Challenges to collecting people's views
We've tended to find smaller, grass-roots organisations have the best reach and deliver more quickly. We've also worked with national organisations less successfully, as this needs more lead-in time.
Costs and resources needed
Small organisations are often extremely busy supporting residents with complex needs. Taking them away from this work to participate in health and care workshops and engagement needs resourcing. We've sought funding from a range of statutory providers, from housing associations, local Trust funders Cloudesley and Cripplegate and national funders; Charities Aid Foundation, the National Lottery (Awards for All) and Independent Age. We tend to be more successful with local funding bodies as we've built a strong reputation in the area.

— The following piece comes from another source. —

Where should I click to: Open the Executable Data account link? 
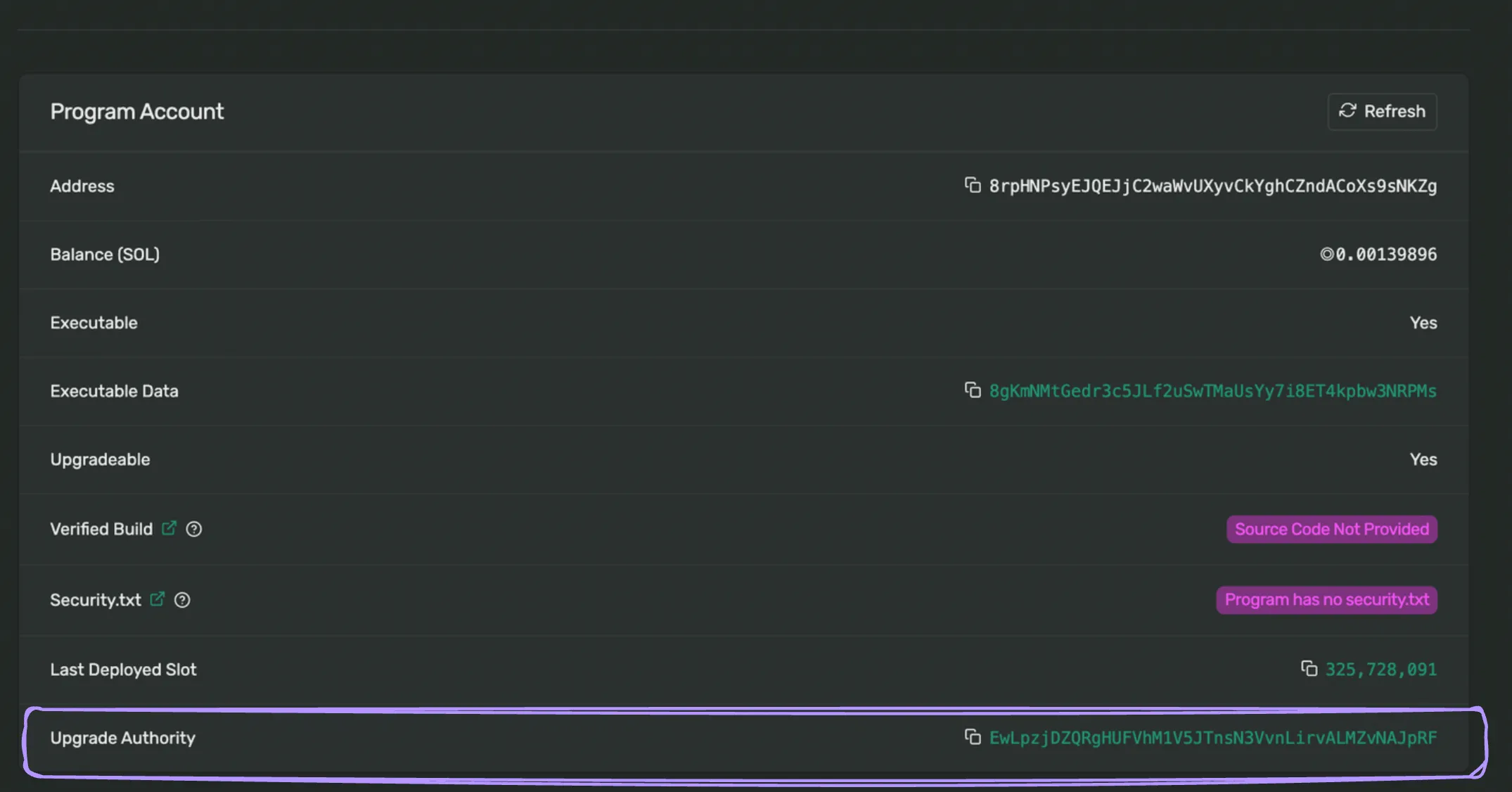(x=1212, y=391)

Costs vary from project to project, depending on outputs, outcomes and deadlines.
Tips for success
- Work with people you know get results: Who are the people in your community working with residents experiencing health inequality? You'll know who they are; pick them as your partners.
- Share the risk: We originally planned to pay partners upon activity completion, but small organisations have small cash flow, so we usually pay in advance.
- Promote your partnership on your website: We spent a long time reeling off a long list of partners each time providers and commissioners asked us who was in the partnership. The partnership now has its own web page.
- Think about the name: We didn't know whether Diverse Communities Health Voice would be successful, so we didn't spend enough time agreeing on a name. We picked a long name, and no one remembers what the acronym stands for.